IN RELATION TO THE PROVISION FOR ASSET IMPAIRMENT

This announcement is made by 東 方 證 券 股 份 有 限 公 司 (the "Company") pursuant to the Inside Information Provisions (as defined under the Rules Governing the Listing of Securities on The Stock Exchange of Hong Kong Limited (the "Listing Rules")) under Part XIVA of the Securities and Futures Ordinance (Cap. 571 of the Laws of Hong Kong) and Rule 13.09(2) of the Listing Rules.

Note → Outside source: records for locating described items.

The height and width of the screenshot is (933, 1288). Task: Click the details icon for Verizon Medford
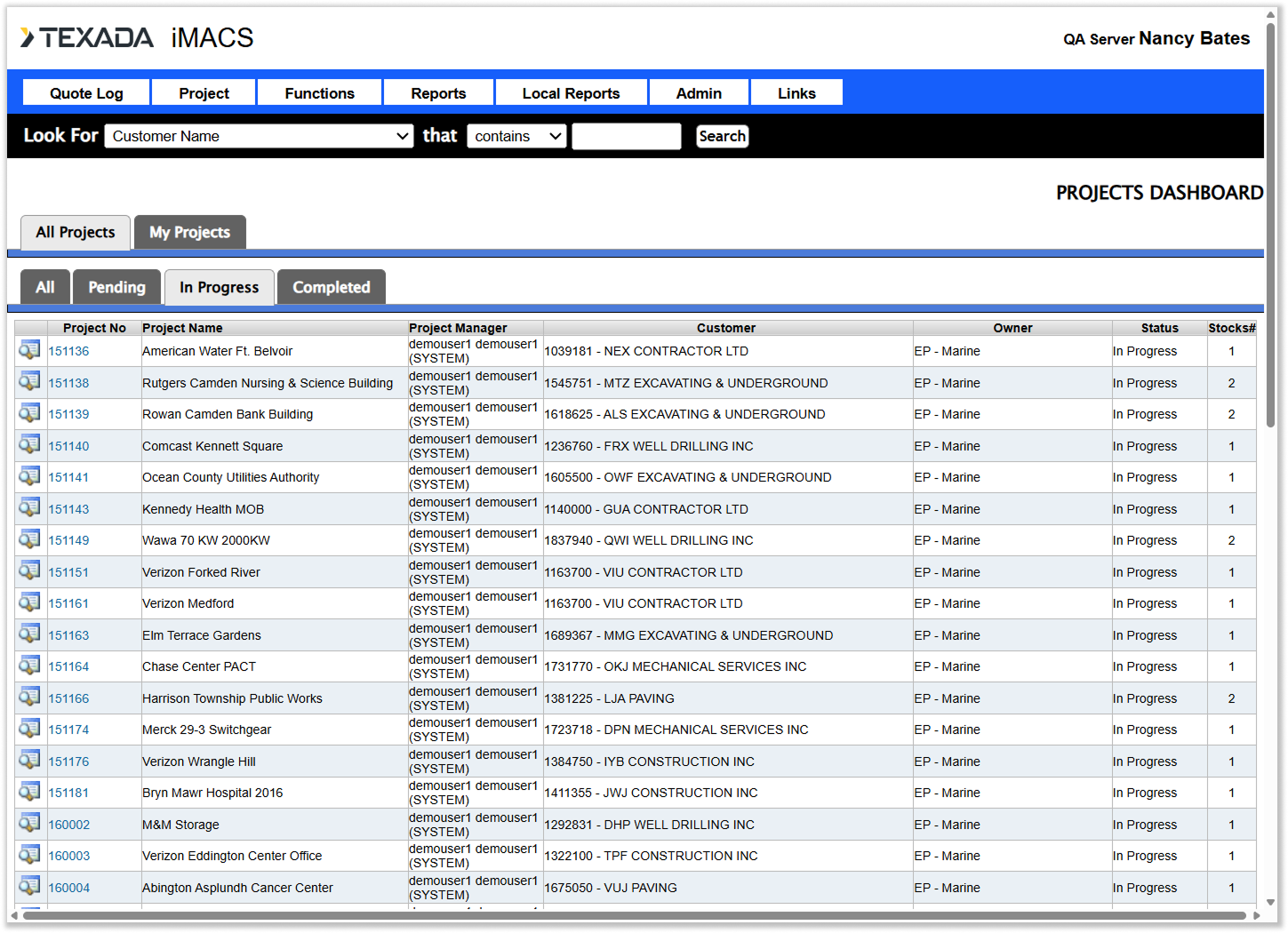(29, 602)
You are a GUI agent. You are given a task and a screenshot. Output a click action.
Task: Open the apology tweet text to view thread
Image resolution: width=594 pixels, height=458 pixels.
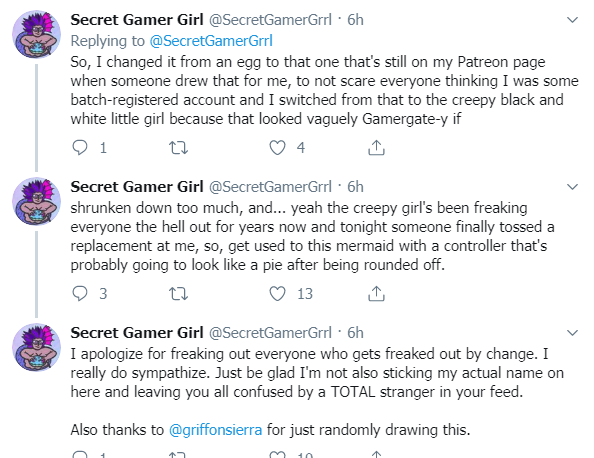tap(317, 373)
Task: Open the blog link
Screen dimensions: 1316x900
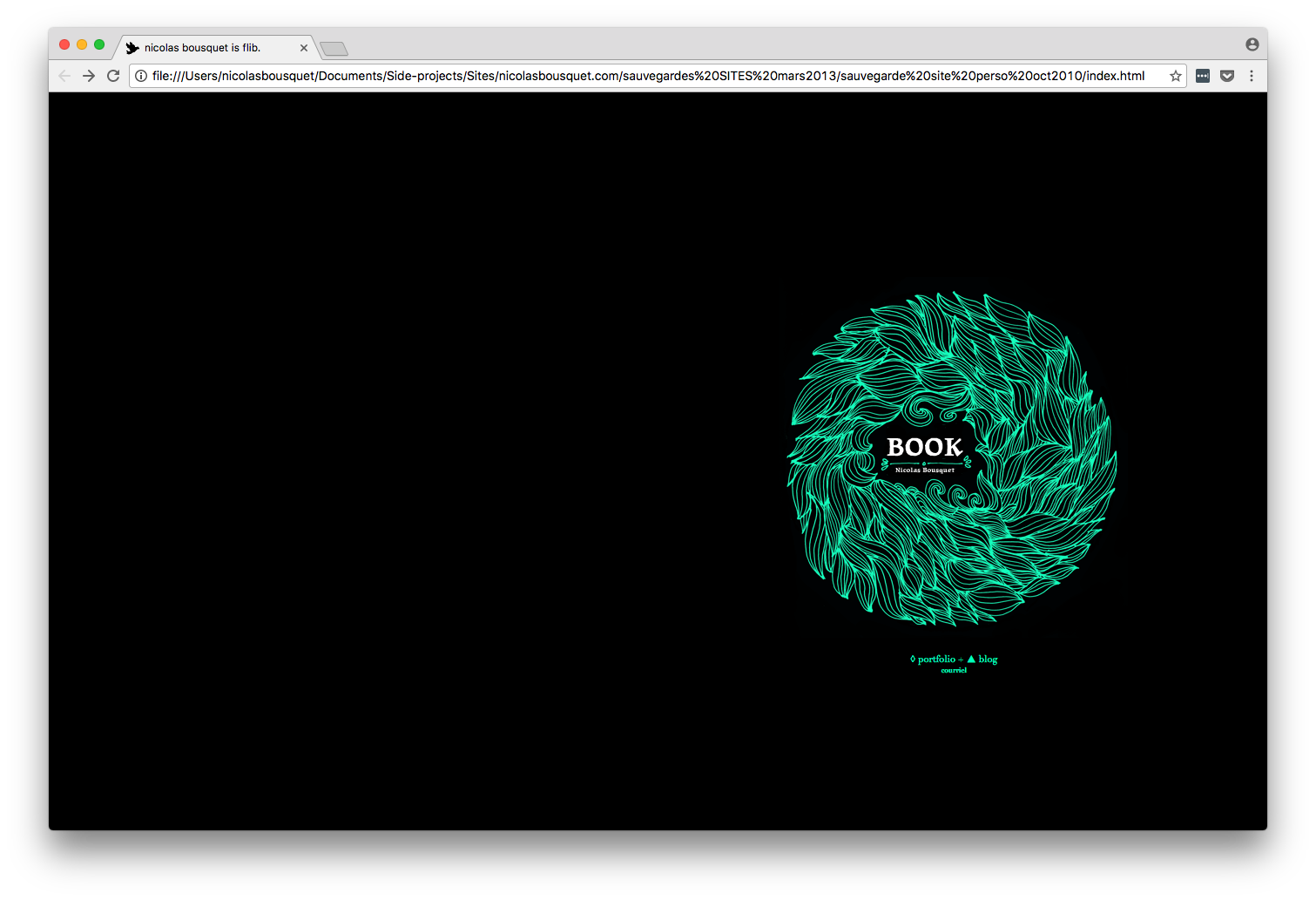Action: click(988, 659)
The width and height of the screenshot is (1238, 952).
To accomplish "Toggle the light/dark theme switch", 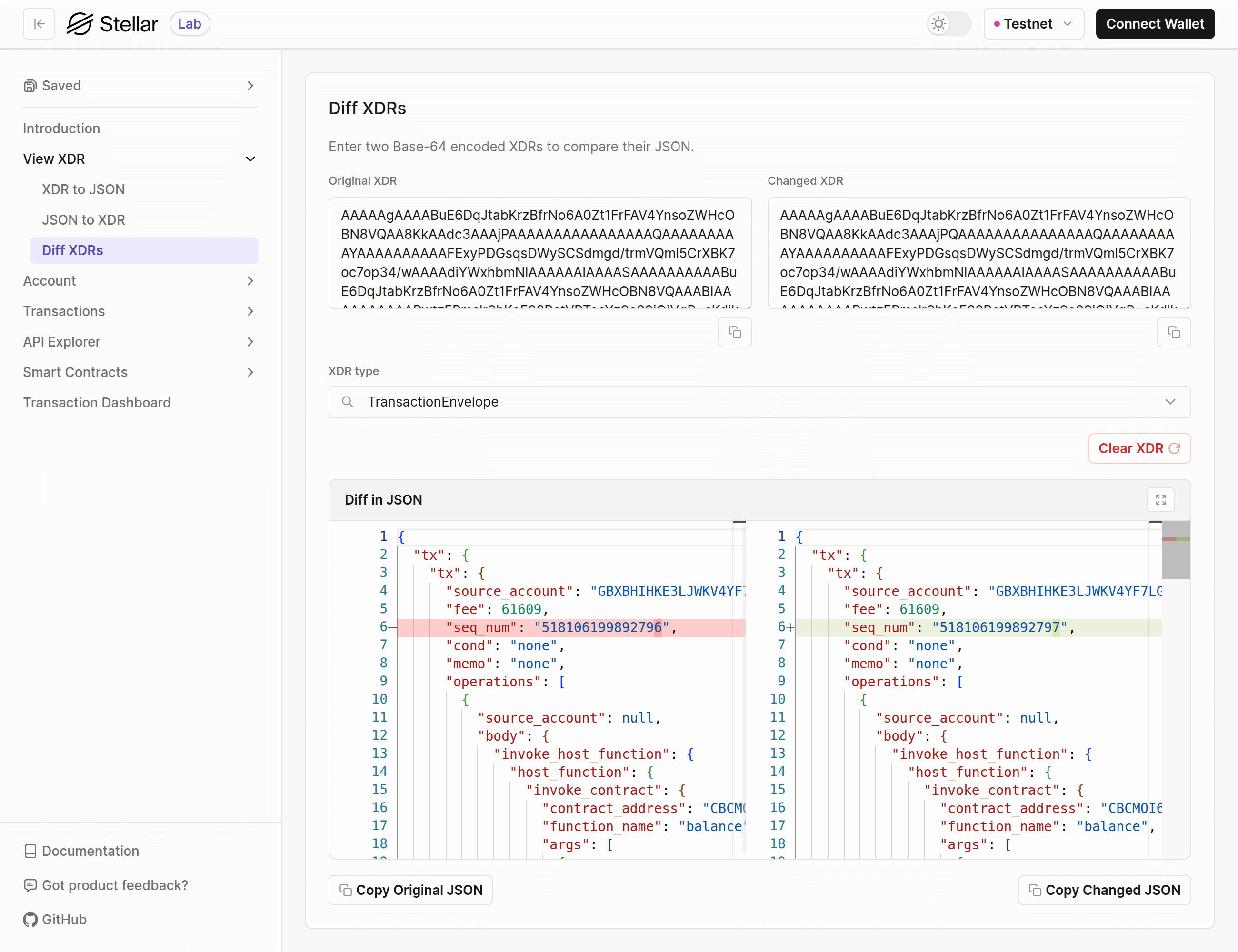I will 949,24.

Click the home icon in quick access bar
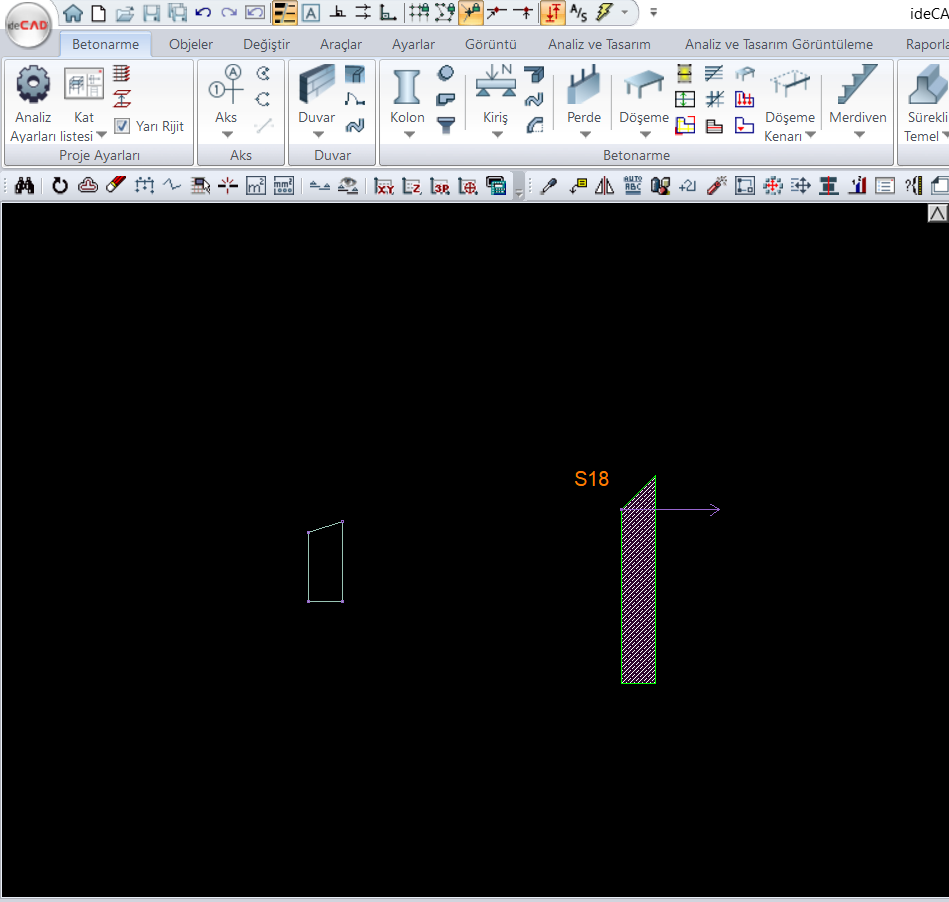(x=73, y=13)
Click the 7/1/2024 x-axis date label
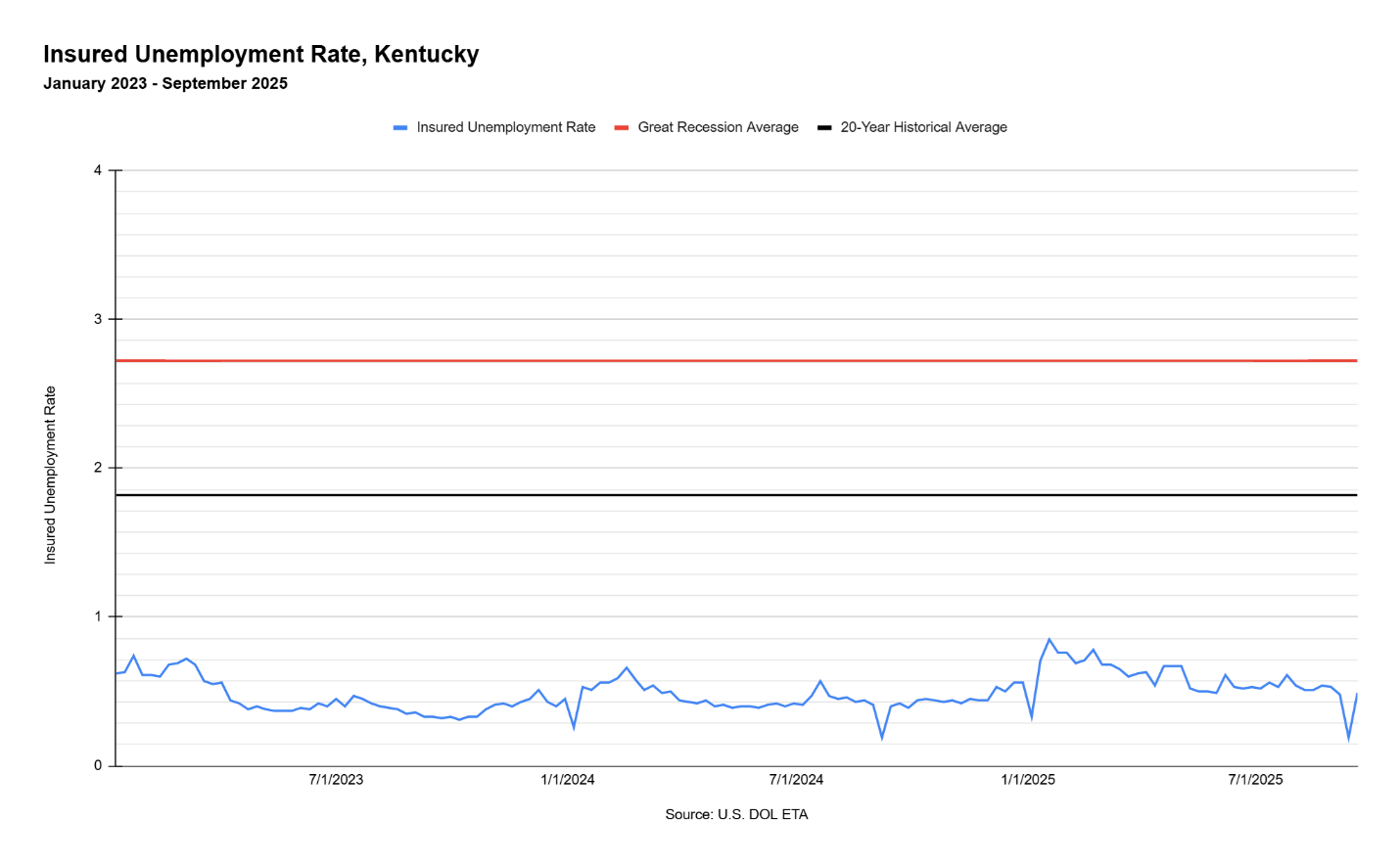1400x865 pixels. click(x=796, y=780)
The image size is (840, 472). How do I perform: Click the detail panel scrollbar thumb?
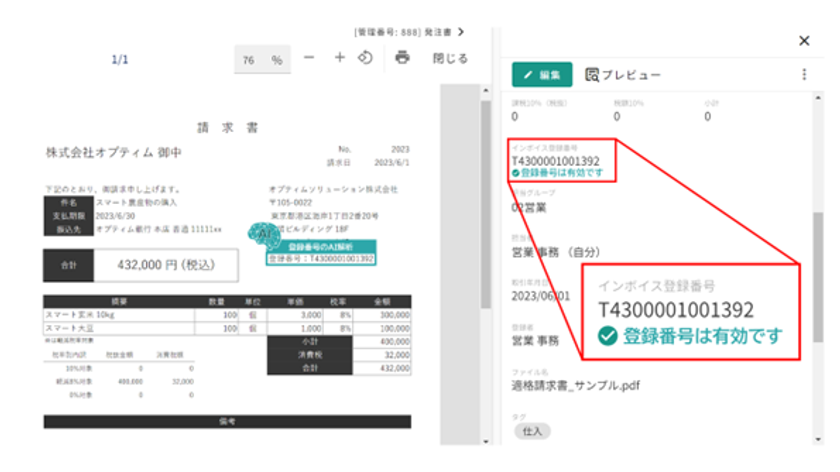coord(818,276)
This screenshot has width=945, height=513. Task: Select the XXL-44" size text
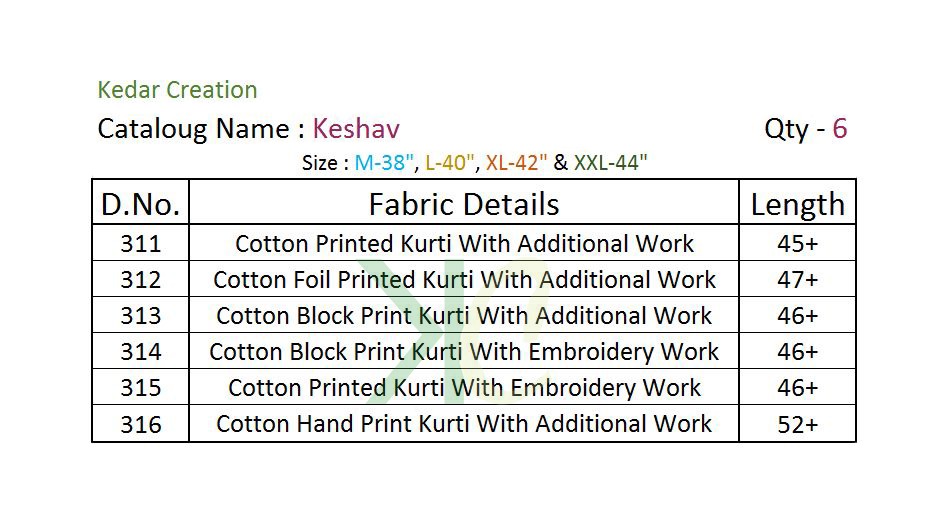610,163
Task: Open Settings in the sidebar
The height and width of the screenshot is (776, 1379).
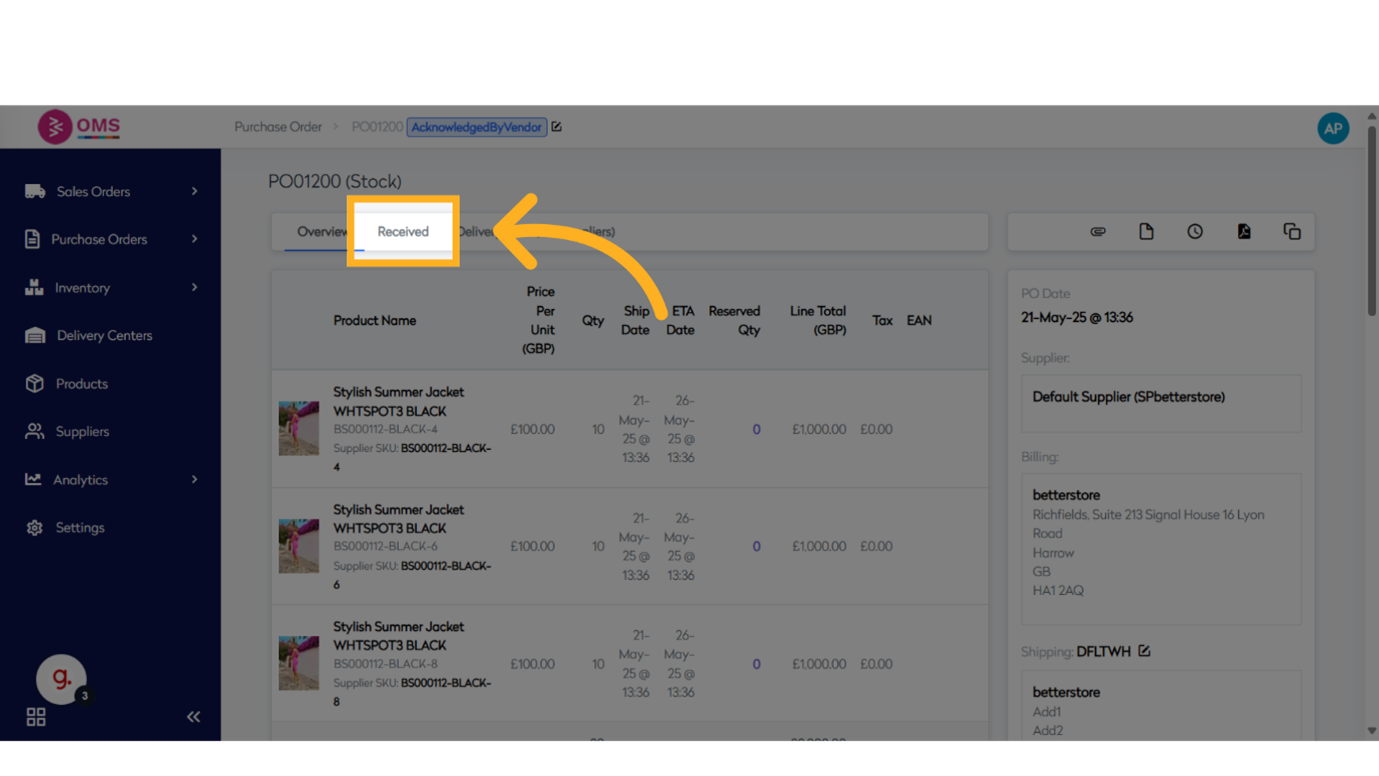Action: (80, 527)
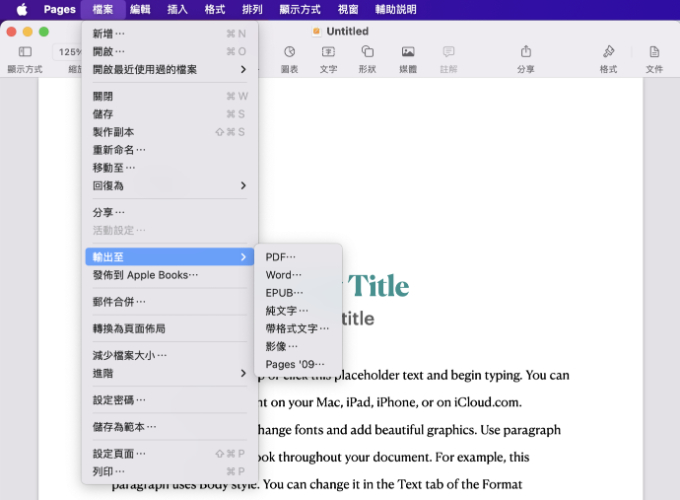
Task: Open the 文件 document settings icon
Action: (x=654, y=52)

The 21st meeting of the fourth session of the board of directors (the "Board") and the 16th meeting of the fourth session of the supervisory committee (the "Supervisory Committee") of the Company were convened on August 28, 2020 by way of on-site meeting, at which the Resolution in Relation to the Provision for Asset Impairment was considered and approved. Details are set out below:

  1. OVERVIEW OF PROVISION FOR ASSET IMPAIRMENT
    According to the relevant provisions of the China Accounting Standards for Business Enterprises (the "CASBE") and the accounting policies of the Company, in order to reflect more truly and fairly the financial position of the Company as at June 30, 2020 and the operating results for the period from January to June 2020, the Company made provision for impairment of relevant financial assets for the period from January to June 2020.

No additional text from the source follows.